**What is expected**
Pick up the forum thread about building a two-stage rocket with tube fins right after its last line and keep it going.

Tube Fin Two Stage

[accooper]

OK, John has got my interest up. I have built at least 10 rockets using tubes for fins. Now I would like to build a two stage with BOTH stages having tubes for fins.

I would like the center tube to be a BT-20 and the tube fins to be BT-55. Both stages would us 18mm engines. The stages would be the old standard engine to engine staging. The sustainer length would be 10.5 inches in length. and the booster 2.75 inches.

Here is the question. How long would the tubes need to be on the booster and how long on the sustainer?

Any ideas where to start?

Andrew From Texas

 

[accooper]

I've started the gathering of parts to make my two stage tubber. Here are some pictures. I will try and get some more done on it tomorrow so I will upload more pictures as it goes together.

Basic parts include:

1 Semroc balsa nose cone BNC 20G3

3 2.5 inch pieces of BT-50 cut at a 45 degree angle

3 3.5 inch pieces of BT-50 cut at a 45 degree angle

1 9.25 inch piece of BT-20 for the sustainer

1 3 inch piece of BT-20 for the booster

2 BT-20 size engine blocks

24 inch piece of Kevlar thread to connect the shock cord to

18 inch piece of 1/4 inch elastic

2.5 inch 1/8 inch launch lug

Wood glue to glue it together with.

**Dataset rows**
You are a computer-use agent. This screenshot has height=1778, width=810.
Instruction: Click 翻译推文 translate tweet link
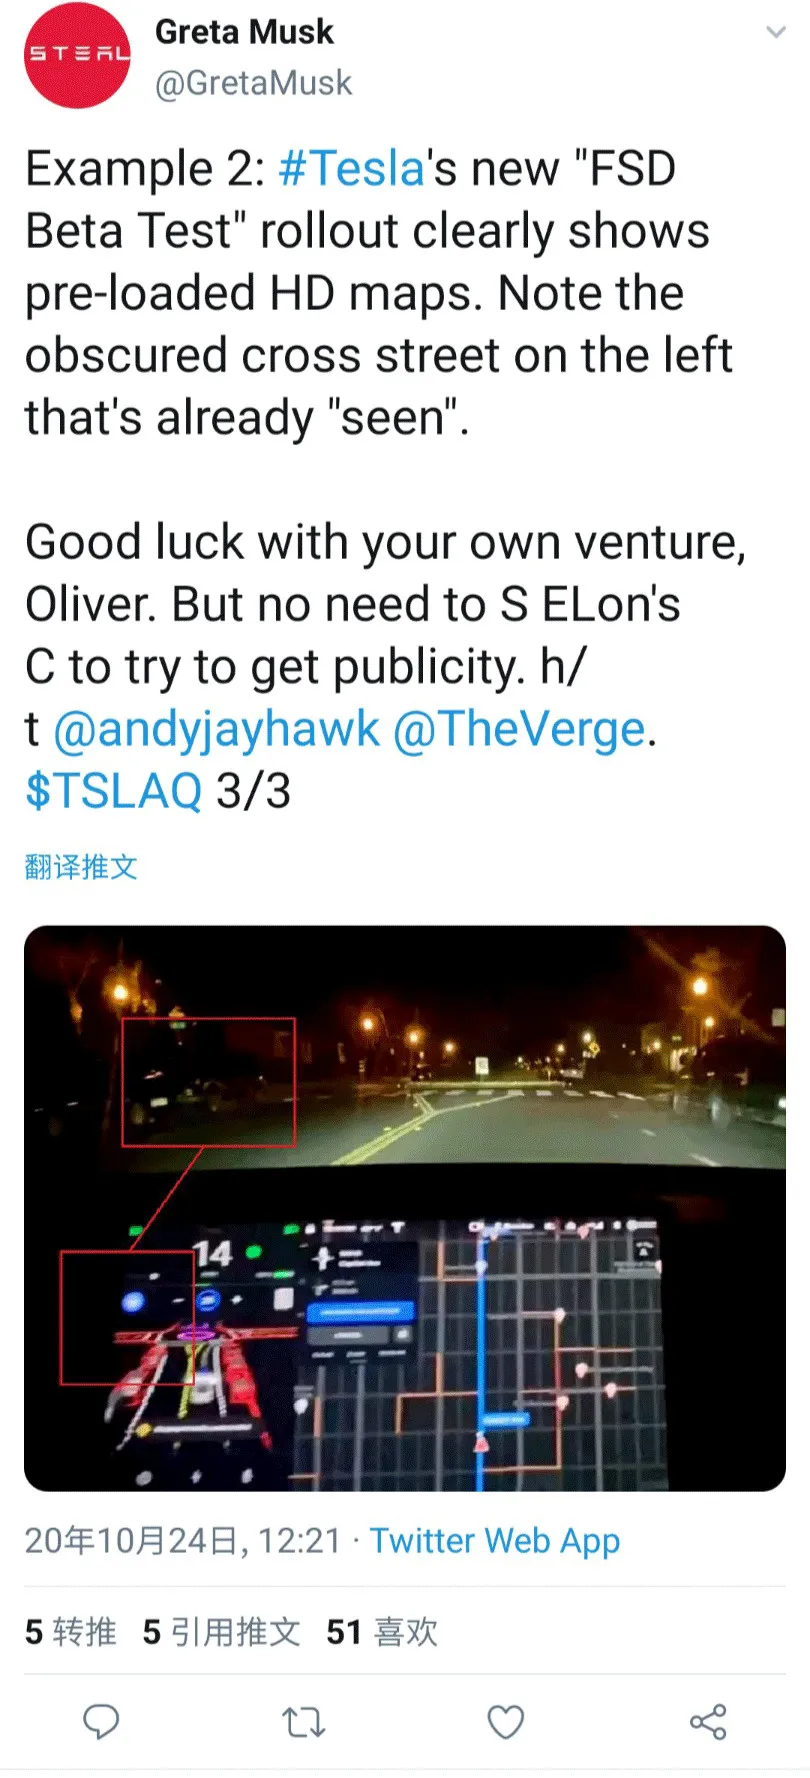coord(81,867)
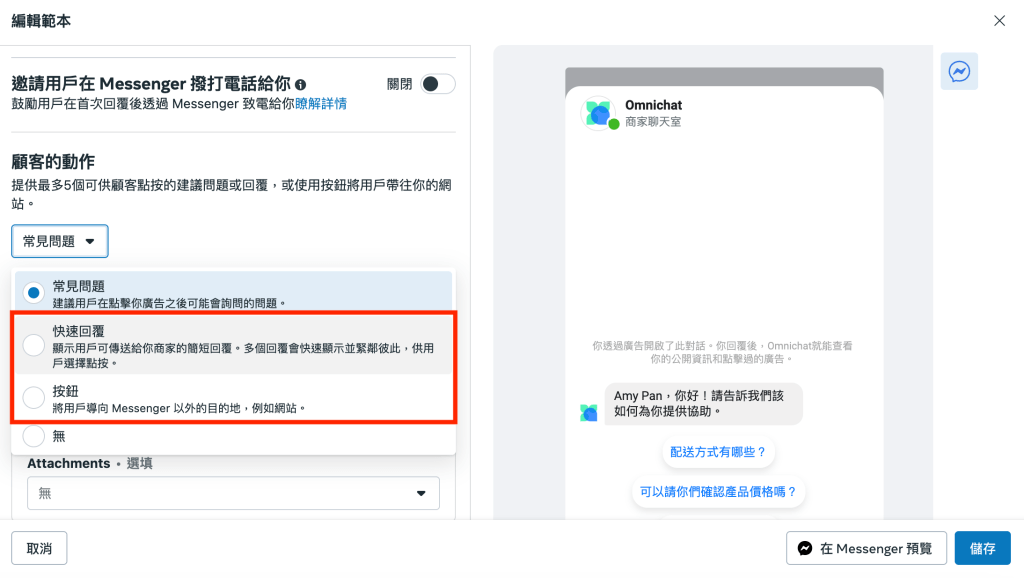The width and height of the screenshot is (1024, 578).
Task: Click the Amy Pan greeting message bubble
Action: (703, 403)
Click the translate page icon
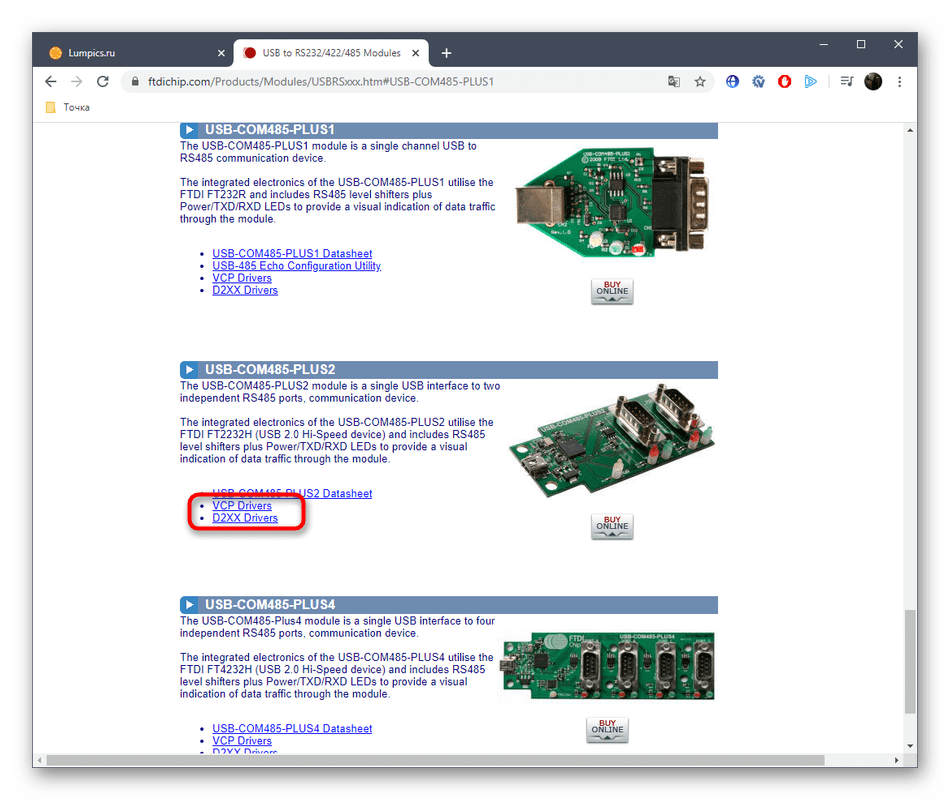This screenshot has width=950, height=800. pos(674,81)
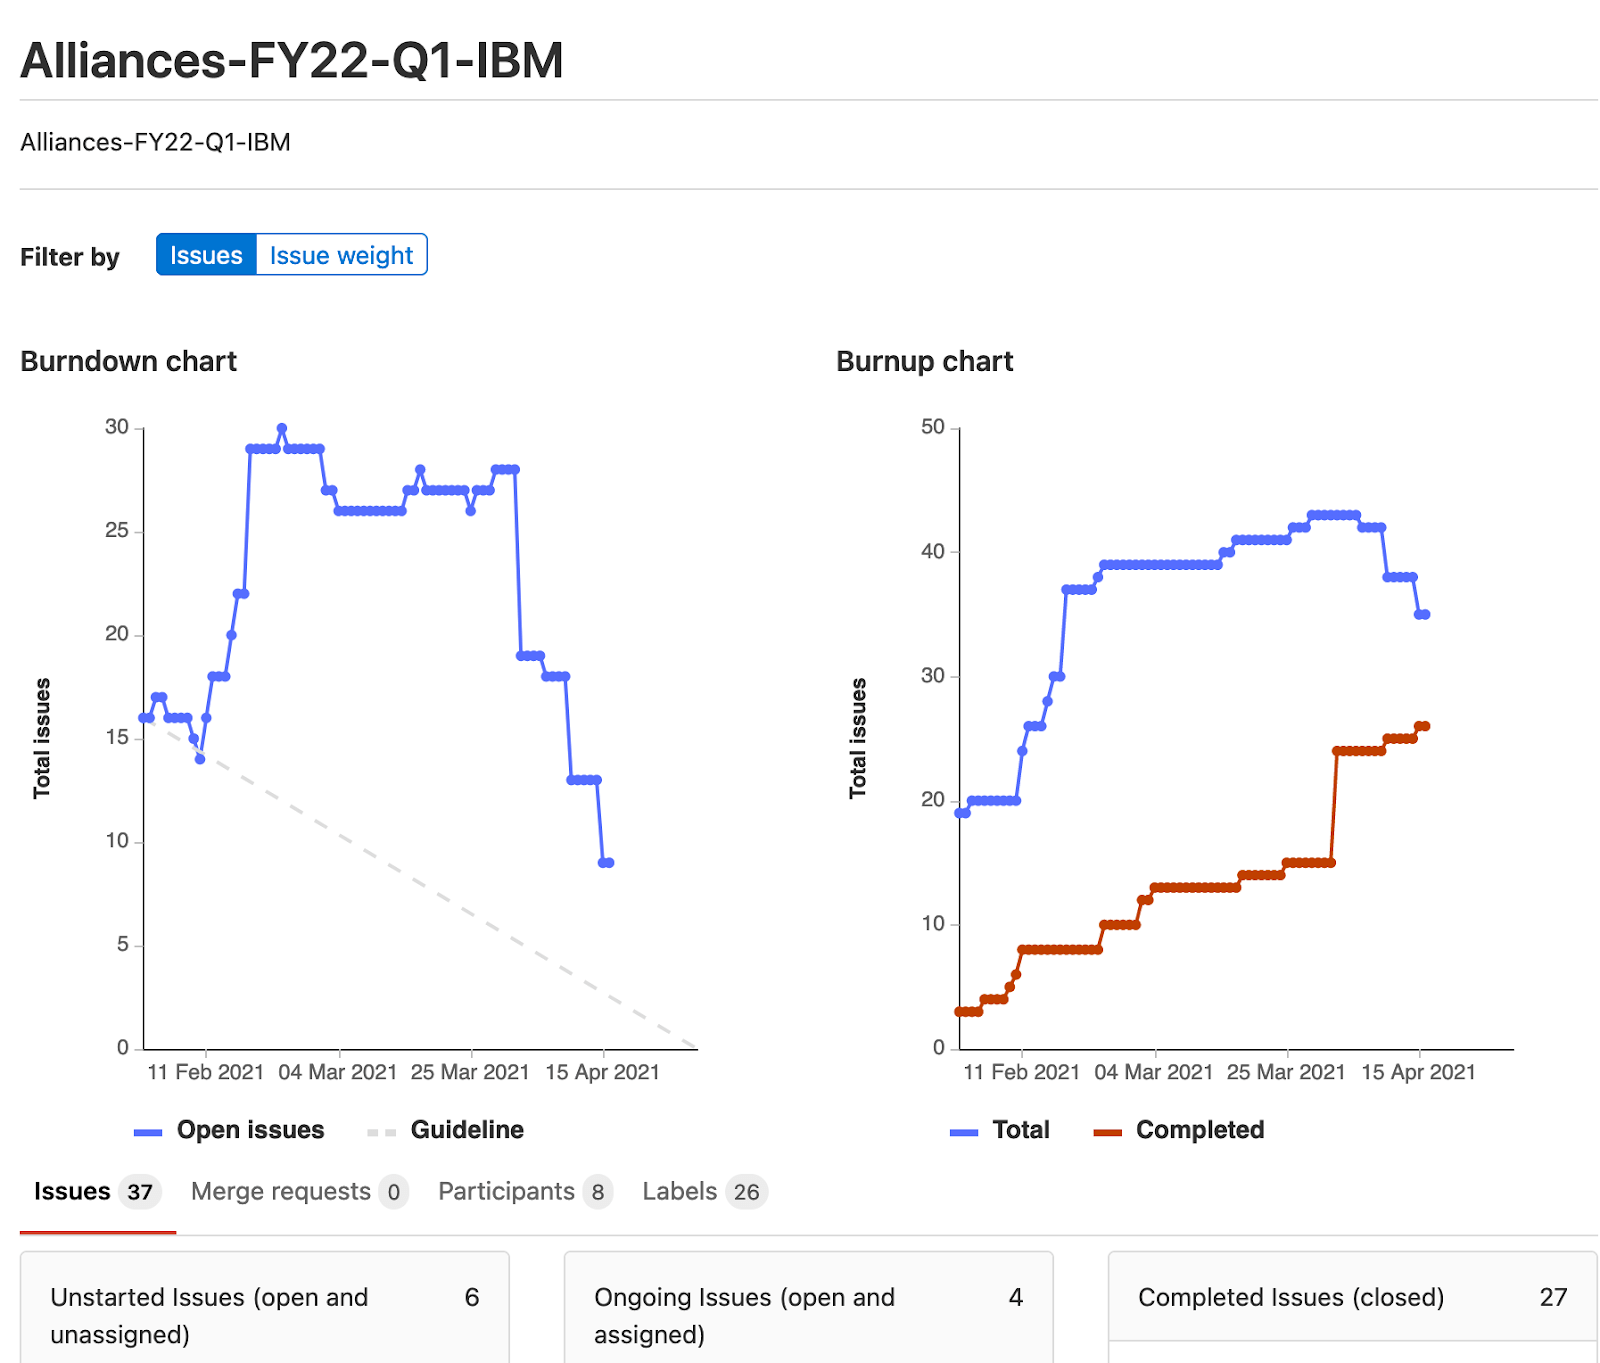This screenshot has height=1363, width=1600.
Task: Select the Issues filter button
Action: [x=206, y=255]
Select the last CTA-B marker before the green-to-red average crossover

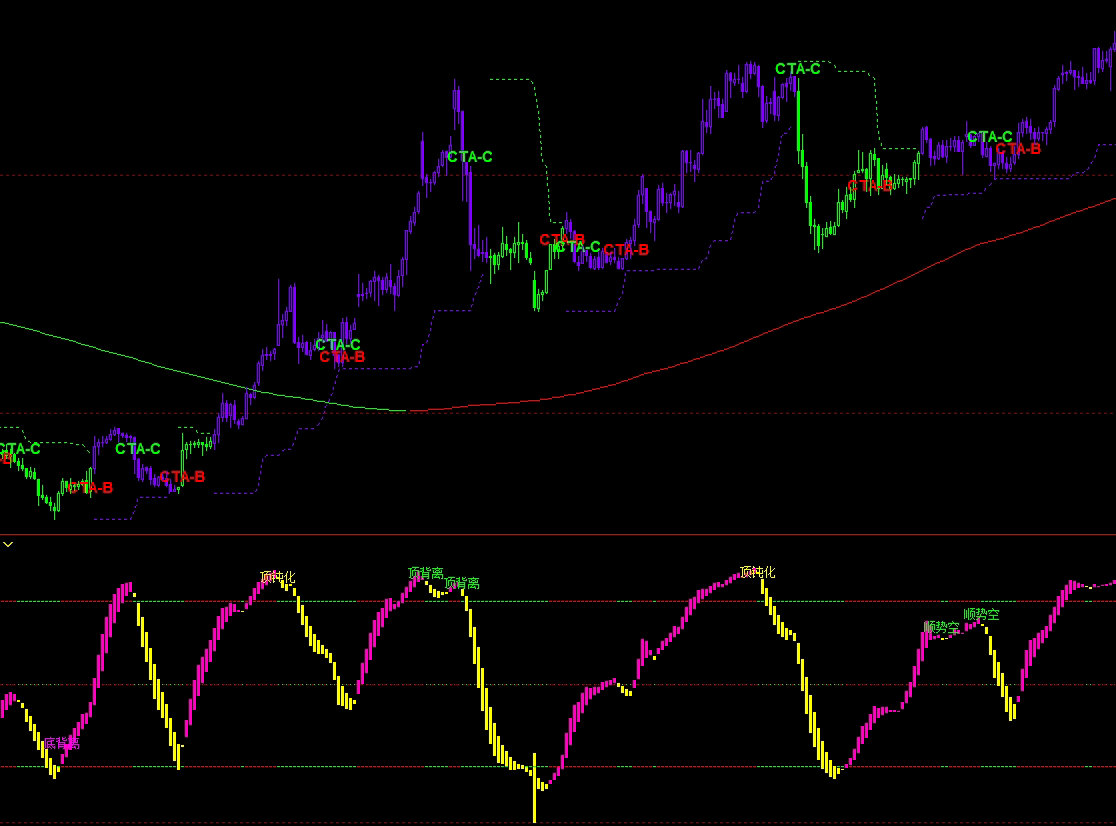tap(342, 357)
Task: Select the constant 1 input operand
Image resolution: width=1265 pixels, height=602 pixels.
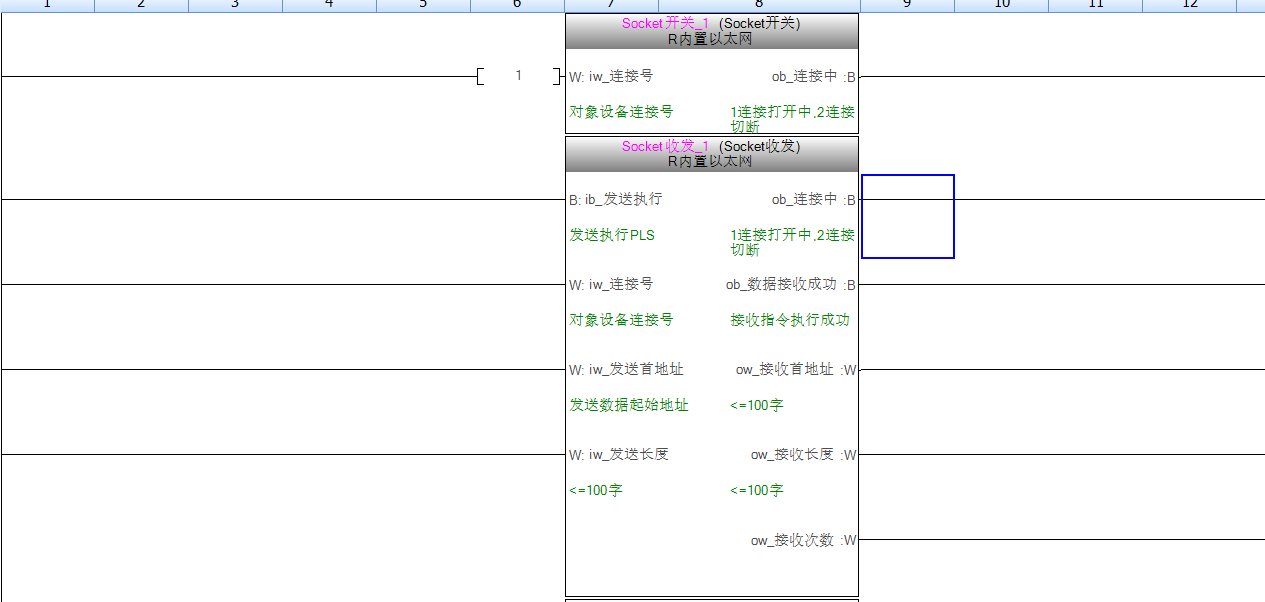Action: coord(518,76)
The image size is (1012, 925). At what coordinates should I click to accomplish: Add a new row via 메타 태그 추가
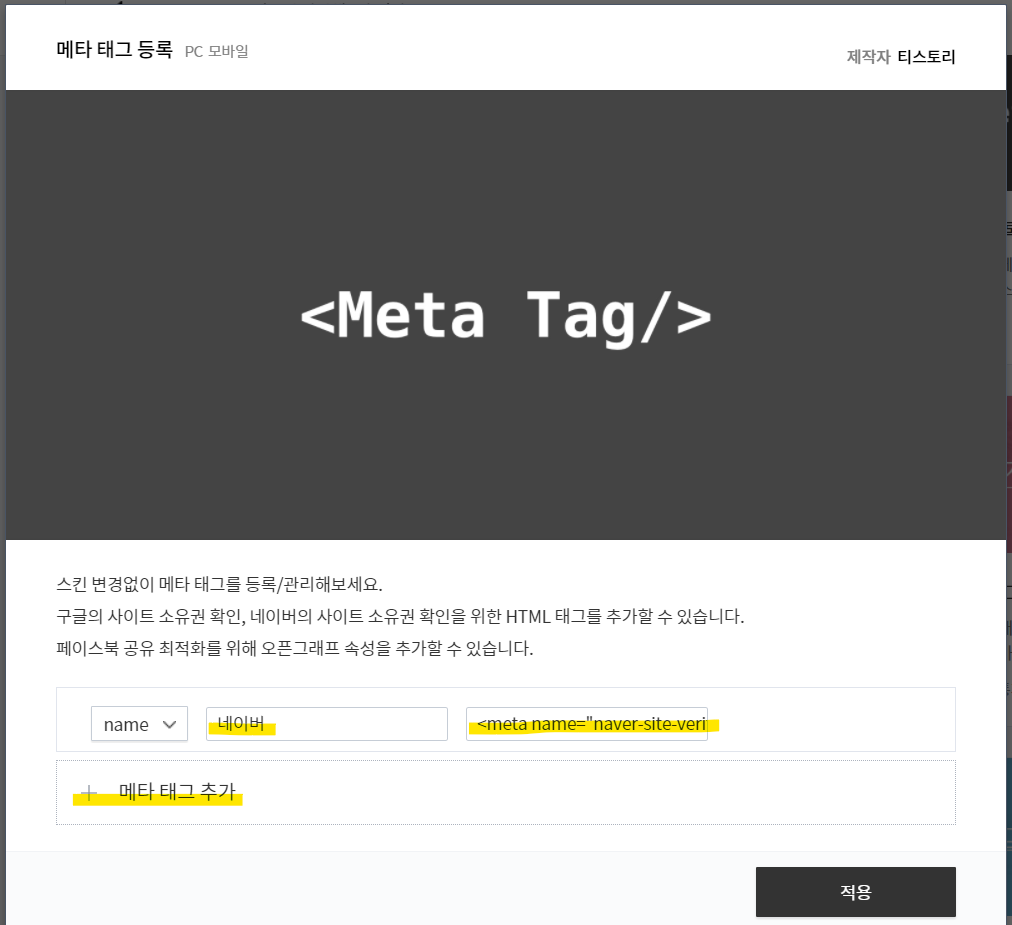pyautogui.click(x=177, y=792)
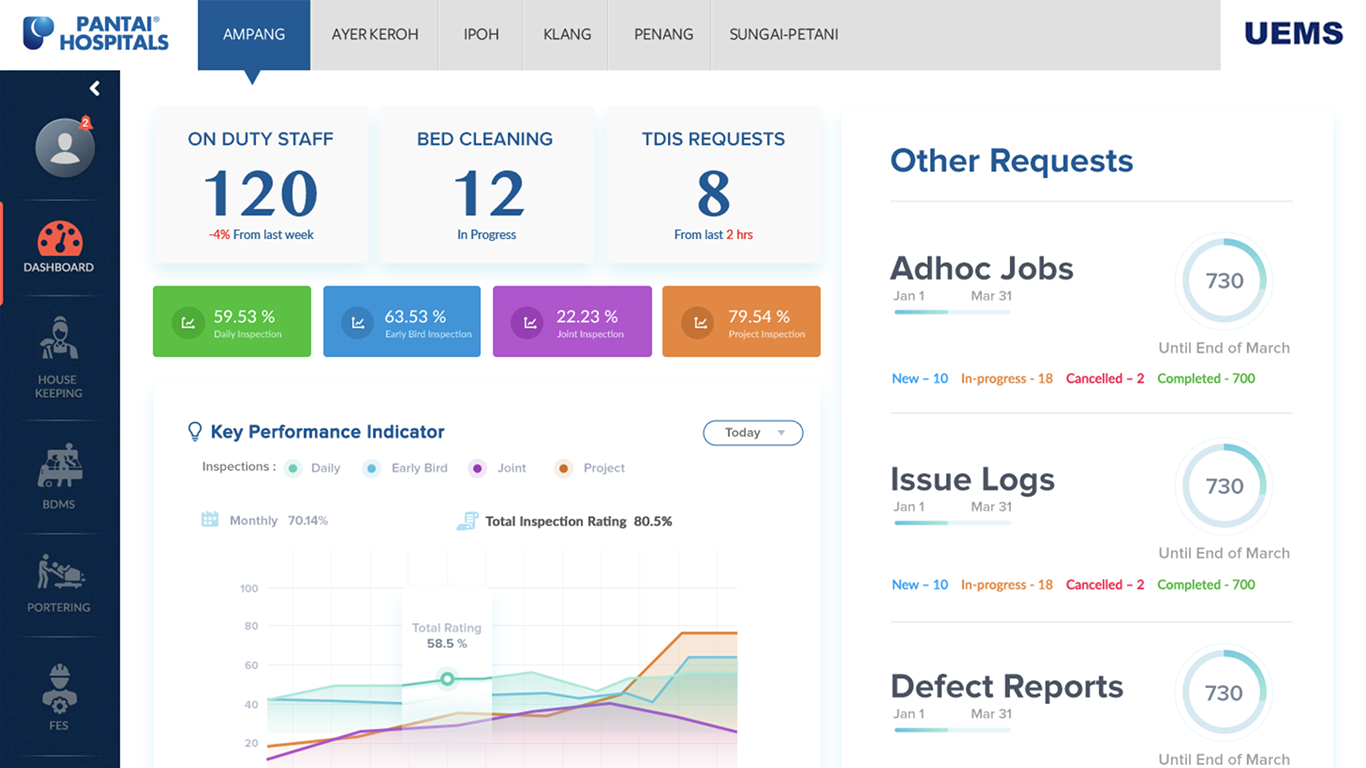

**Final result**
All straight forward construction techniques are used nothing fancy.

 

[JAL3]

Andrew,

One of the things you need to know about tube fins is that for any given tube size, you can exactly fit six tube fins around it if they are the same size. That means if your main tube is a BT20 you can evenly space 6 BT20 tube fins around it and not have any space left over.

You can use other sizes but the math doesn't work out for even spacing.

As to length, they can be pretty short...to the point where you would call them ring fins.

My unsanctioned "made it up myself" definition of a ring fin os one where the length is less than the diamter.

 

[BobCox]

The generic rule of thumb for tube fin rockets is to make the length be 1/6th of the main body length. There is not a lot of science in that rule. It is done mainly because it is easy to get two tubes the same length, cut one into 6 equal pieces, and they will fit exactly around the main tube.

In general, the tube fins start to become less effective the longer they are. Once their length gets much beyond 2x their diameter, the air no longer flows through the tube but gets bunched up inside. This decreases the stabilizing effect of the tube fin. On a 2-stage rocket, you need to make sure that the combined length of the two stages' fins do not get too long.

The tube fins in your photos look like they will probably be fine. Adding those bevels should help improve its ability to work at non-zero angles of attack.

You should do a swing test with both motors loaded before flying it, but it will probably be fine.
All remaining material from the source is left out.